> **Problem to solve**: Make an exact copy of the lines from the one holding "Viewport: 876px width, 652px height." through the end of the entries below, both ends kept, and of nothing else. Exclude pictures.

> **Material for the task**:
========

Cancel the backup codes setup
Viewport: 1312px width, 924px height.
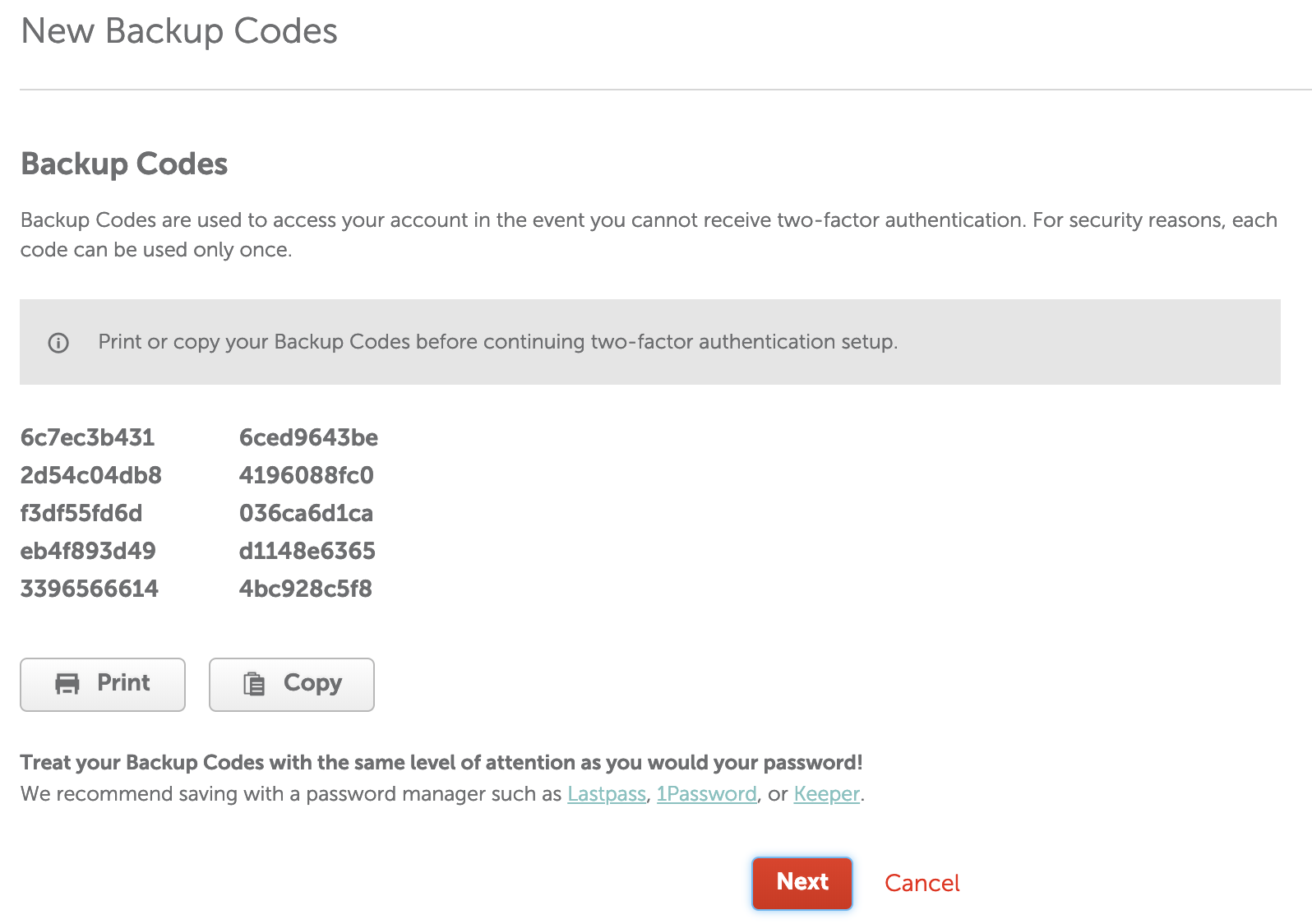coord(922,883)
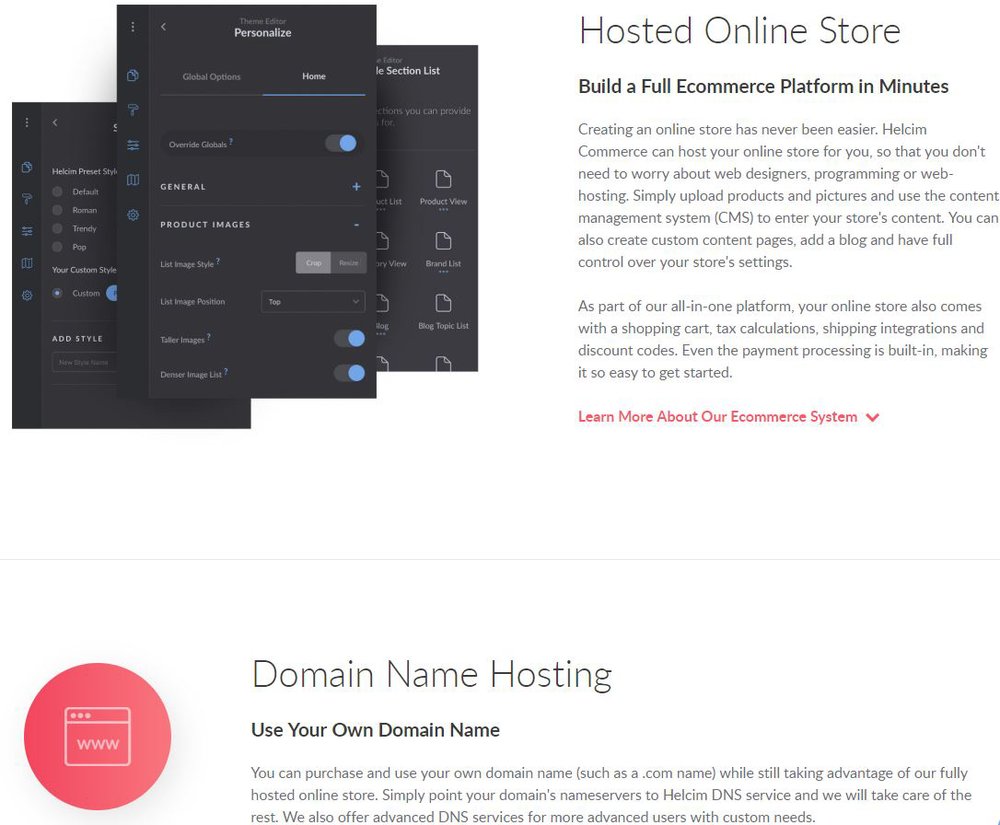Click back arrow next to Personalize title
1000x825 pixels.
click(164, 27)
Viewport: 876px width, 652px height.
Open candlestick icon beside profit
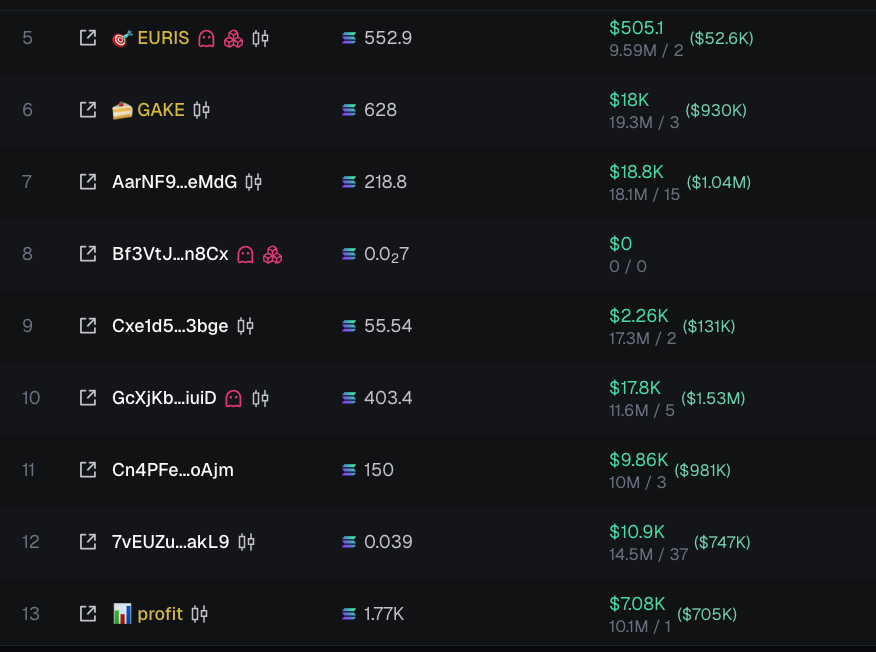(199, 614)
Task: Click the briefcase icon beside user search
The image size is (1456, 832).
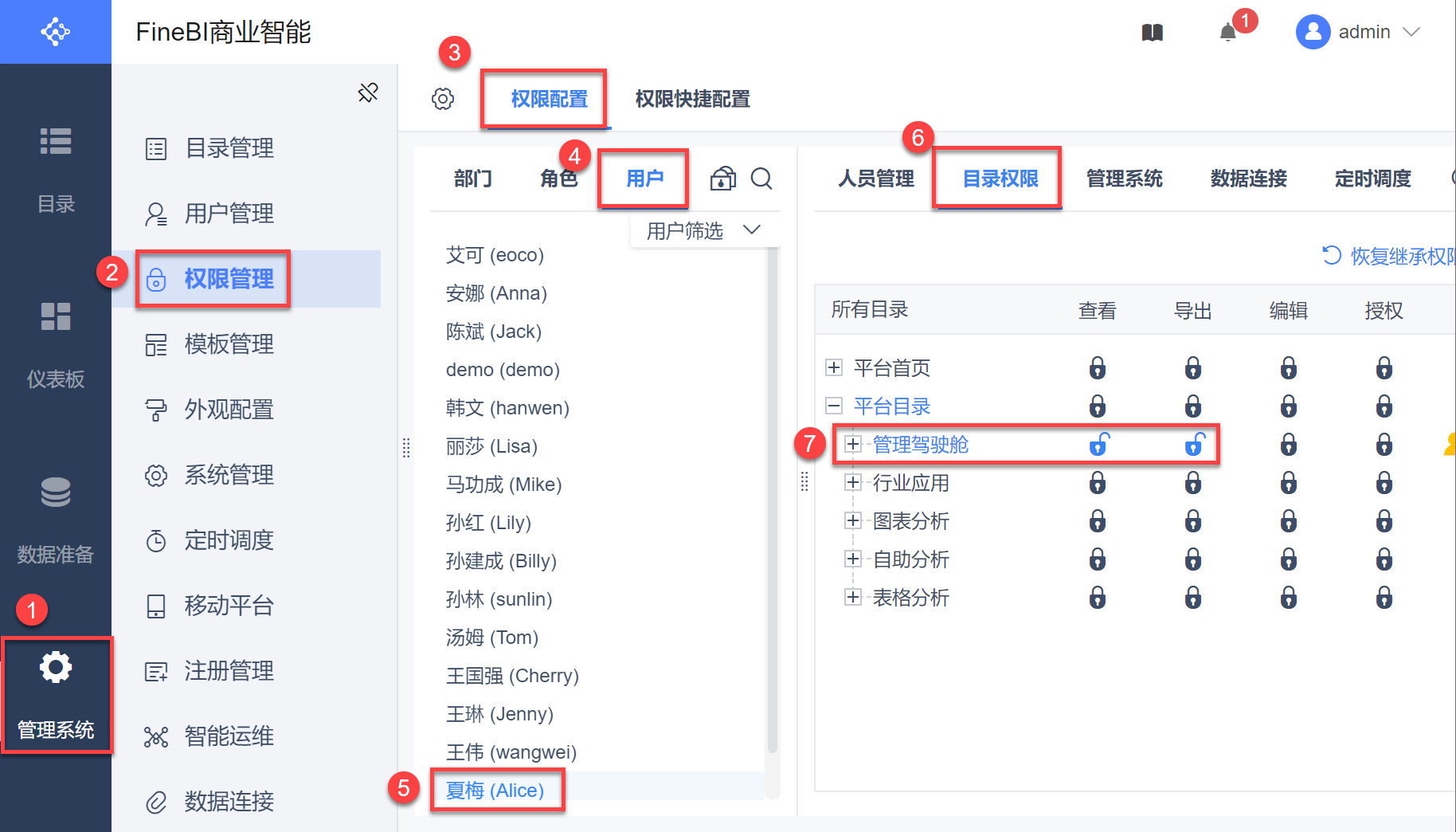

========

> **Exercise result**:
Viewport: 876px width, 652px height.
Open candlestick icon beside profit
(199, 614)
Task: Click the briefcase icon beside user search
The image size is (1456, 832).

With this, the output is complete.